* **Work instructions**
Every line of the data must appear again in the answer, exactly as written.
────────────────
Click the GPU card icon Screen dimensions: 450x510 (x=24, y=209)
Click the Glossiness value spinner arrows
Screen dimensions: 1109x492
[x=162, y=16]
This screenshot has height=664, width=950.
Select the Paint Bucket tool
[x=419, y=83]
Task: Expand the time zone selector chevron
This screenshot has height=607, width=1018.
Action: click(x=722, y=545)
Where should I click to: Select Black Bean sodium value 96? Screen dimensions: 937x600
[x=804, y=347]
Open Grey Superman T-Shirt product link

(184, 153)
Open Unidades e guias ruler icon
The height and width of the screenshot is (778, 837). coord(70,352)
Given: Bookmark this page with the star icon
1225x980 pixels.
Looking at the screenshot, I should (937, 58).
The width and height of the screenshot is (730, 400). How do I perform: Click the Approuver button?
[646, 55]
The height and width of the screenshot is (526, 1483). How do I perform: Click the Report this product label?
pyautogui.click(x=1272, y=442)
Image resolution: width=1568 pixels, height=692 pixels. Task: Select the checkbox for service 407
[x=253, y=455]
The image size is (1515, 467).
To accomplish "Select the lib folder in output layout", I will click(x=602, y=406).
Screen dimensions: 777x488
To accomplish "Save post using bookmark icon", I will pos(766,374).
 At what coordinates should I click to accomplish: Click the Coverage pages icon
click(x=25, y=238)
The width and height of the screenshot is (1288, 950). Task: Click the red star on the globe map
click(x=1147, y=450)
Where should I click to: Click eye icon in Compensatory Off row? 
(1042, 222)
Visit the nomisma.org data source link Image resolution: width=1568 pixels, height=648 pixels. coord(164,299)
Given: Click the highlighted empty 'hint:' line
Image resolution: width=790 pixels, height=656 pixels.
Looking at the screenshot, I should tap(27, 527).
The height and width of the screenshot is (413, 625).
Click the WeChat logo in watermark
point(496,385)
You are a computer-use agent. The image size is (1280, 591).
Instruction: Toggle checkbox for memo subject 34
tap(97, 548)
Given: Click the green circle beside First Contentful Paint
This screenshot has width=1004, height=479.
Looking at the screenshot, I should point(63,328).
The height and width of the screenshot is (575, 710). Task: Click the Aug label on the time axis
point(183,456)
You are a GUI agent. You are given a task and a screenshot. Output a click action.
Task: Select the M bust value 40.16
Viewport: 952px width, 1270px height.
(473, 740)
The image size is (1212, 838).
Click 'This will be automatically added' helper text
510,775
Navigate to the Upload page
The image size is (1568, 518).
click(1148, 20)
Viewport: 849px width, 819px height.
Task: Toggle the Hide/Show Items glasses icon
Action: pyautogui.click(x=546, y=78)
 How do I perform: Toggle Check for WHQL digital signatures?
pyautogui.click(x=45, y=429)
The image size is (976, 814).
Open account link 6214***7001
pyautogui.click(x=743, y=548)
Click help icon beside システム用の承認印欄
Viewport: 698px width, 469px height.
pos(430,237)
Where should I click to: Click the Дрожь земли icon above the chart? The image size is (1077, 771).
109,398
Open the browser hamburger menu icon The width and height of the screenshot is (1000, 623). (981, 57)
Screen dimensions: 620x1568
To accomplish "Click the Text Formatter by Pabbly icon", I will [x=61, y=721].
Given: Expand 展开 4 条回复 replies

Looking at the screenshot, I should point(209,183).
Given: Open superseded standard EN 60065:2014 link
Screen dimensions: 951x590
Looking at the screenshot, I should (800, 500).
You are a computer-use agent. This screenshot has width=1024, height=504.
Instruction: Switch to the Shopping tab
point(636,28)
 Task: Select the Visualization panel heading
────────────────
* **Answer section**
Click the GPU card icon Screen dimensions: 450x510 (x=24, y=209)
Click the Glossiness value spinner arrows
Screen dimensions: 1109x492
[x=162, y=16]
This screenshot has height=664, width=950.
Select the Paint Bucket tool
[x=419, y=83]
Task: Expand the time zone selector chevron
This screenshot has height=607, width=1018.
Action: click(x=722, y=545)
Where should I click to: Select Black Bean sodium value 96? Screen dimensions: 937x600
[x=804, y=347]
Open Grey Superman T-Shirt product link

(184, 153)
Open Unidades e guias ruler icon
The height and width of the screenshot is (778, 837). coord(70,352)
Given: Bookmark this page with the star icon
1225x980 pixels.
Looking at the screenshot, I should (937, 58).
The width and height of the screenshot is (730, 400). How do I perform: Click the Approuver button?
[646, 55]
The height and width of the screenshot is (526, 1483). How do I perform: Click the Report this product label?
pyautogui.click(x=1272, y=442)
Image resolution: width=1568 pixels, height=692 pixels. Task: Select the checkbox for service 407
[x=253, y=455]
The image size is (1515, 467).
To accomplish "Select the lib folder in output layout", I will click(x=602, y=406).
Screen dimensions: 777x488
To accomplish "Save post using bookmark icon", I will pos(766,374).
 At what coordinates should I click to accomplish: Click the Coverage pages icon
click(x=25, y=238)
The width and height of the screenshot is (1288, 950). Task: Click the red star on the globe map
click(x=1147, y=450)
Where should I click to: Click eye icon in Compensatory Off row? 
(1042, 222)
Visit the nomisma.org data source link Image resolution: width=1568 pixels, height=648 pixels. coord(164,299)
Given: Click the highlighted empty 'hint:' line
Image resolution: width=790 pixels, height=656 pixels.
Looking at the screenshot, I should tap(27, 527).
The height and width of the screenshot is (413, 625).
Click the WeChat logo in watermark
point(496,385)
You are a computer-use agent. The image size is (1280, 591).
Instruction: Toggle checkbox for memo subject 34
tap(97, 548)
Given: Click the green circle beside First Contentful Paint
This screenshot has width=1004, height=479.
Looking at the screenshot, I should point(63,328).
The height and width of the screenshot is (575, 710). Task: Click the Aug label on the time axis
point(183,456)
You are a GUI agent. You are given a task and a screenshot. Output a click action.
Task: Select the M bust value 40.16
Viewport: 952px width, 1270px height.
(473, 740)
The image size is (1212, 838).
Click 'This will be automatically added' helper text
510,775
Navigate to the Upload page
The image size is (1568, 518).
click(1148, 20)
Viewport: 849px width, 819px height.
Task: Toggle the Hide/Show Items glasses icon
Action: pyautogui.click(x=546, y=78)
 How do I perform: Toggle Check for WHQL digital signatures?
pyautogui.click(x=45, y=429)
The image size is (976, 814).
Open account link 6214***7001
pyautogui.click(x=743, y=548)
Click help icon beside システム用の承認印欄
Viewport: 698px width, 469px height.
pos(430,237)
Where should I click to: Click the Дрожь земли icon above the chart? The image size is (1077, 771).
109,398
Open the browser hamburger menu icon The width and height of the screenshot is (1000, 623). (981, 57)
Screen dimensions: 620x1568
To accomplish "Click the Text Formatter by Pabbly icon", I will [x=61, y=721].
Given: Expand 展开 4 条回复 replies

Looking at the screenshot, I should point(209,183).
Given: Open superseded standard EN 60065:2014 link
Screen dimensions: 951x590
Looking at the screenshot, I should (800, 500).
You are a computer-use agent. This screenshot has width=1024, height=504.
Instruction: Switch to the Shopping tab
point(636,28)
 Task: Select the Visualization panel heading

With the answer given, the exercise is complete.